▶ [PASSAGE]
________
Korea’s mature industrial base is comprised of many suppliers with well-developed export capabilities. During the past decade, they have successfully entered the North American market with products such as wire and cable, gas transmission pipes, power transformers and switchgear.

India also has an emerging, competitive supply base for fabricated metal products such as steel lattice towers and gas transmission pipes.

With all the attention on Asia, Latin America sometimes is overlooked as a source of manufactured goods. Mexico and Brazil, in particular, have developed manufacturing capabilities and skilled workers and benefit from favorable trade agreements. They are sources of fabricated metal products and electrical equipment.

Multinational electrical equipment manufacturers such as ABB, General Electric Co. and Siemens also serve the U.S. and local markets from Latin America. For example, ABB’s switchgear plant in Mexico exports products to North American utility customers, as do Siemens’ power transformer plants in Brazil and Colombia.
________
▶ [GIVEN INFORMATION]
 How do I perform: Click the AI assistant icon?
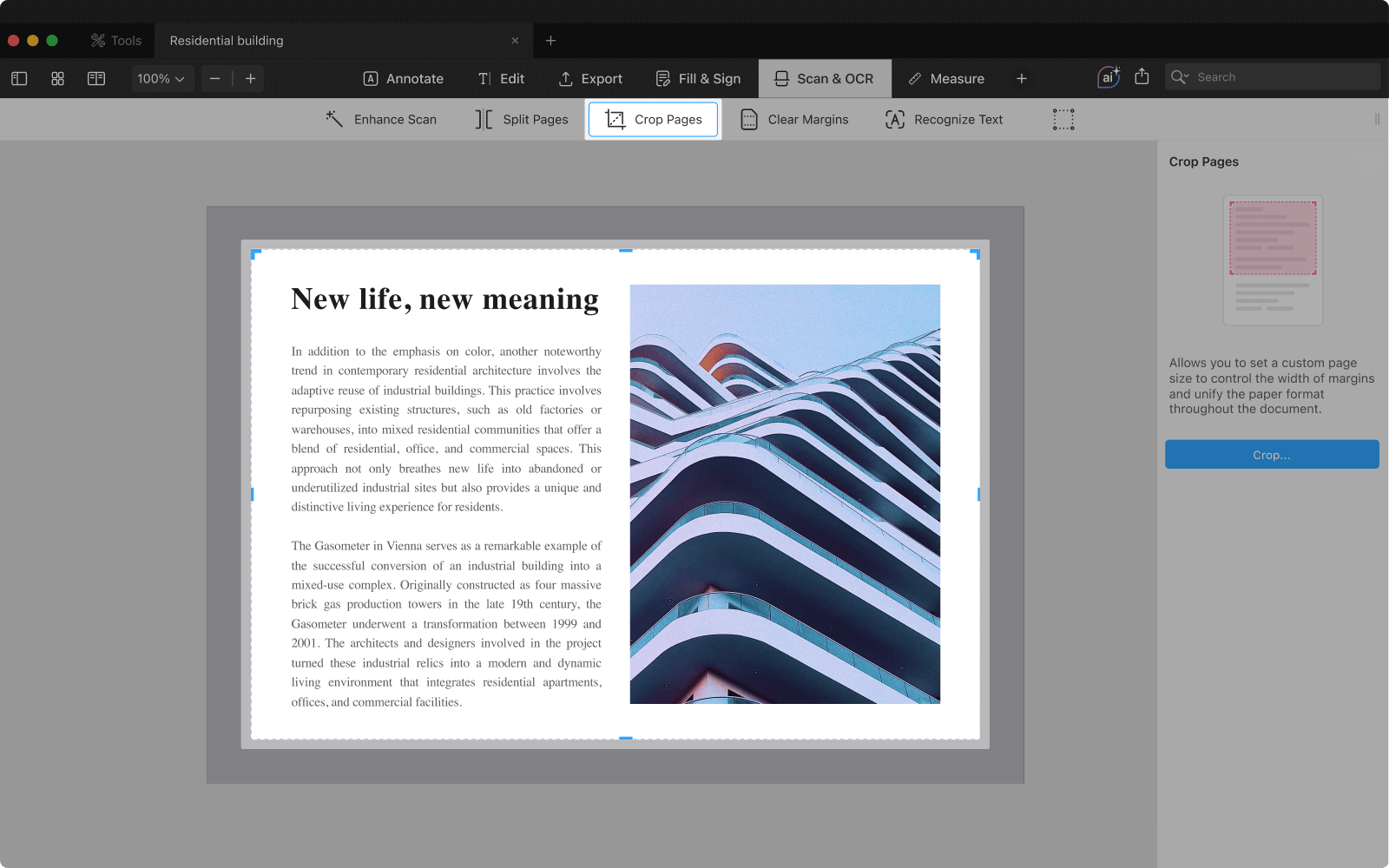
________
In the passage on overseas equipment suppliers, turn the paragraph beginning "Multinational electrical equipment manufacturers" into a short bulleted list that keeps its main facts.

- ABB, General Electric Co. and Siemens serve the U.S. and local markets from Latin America.
- ABB's switchgear plant in Mexico exports products to North American utility customers.
- Siemens' power transformer plants in Brazil and Colombia also export to North American utility customers.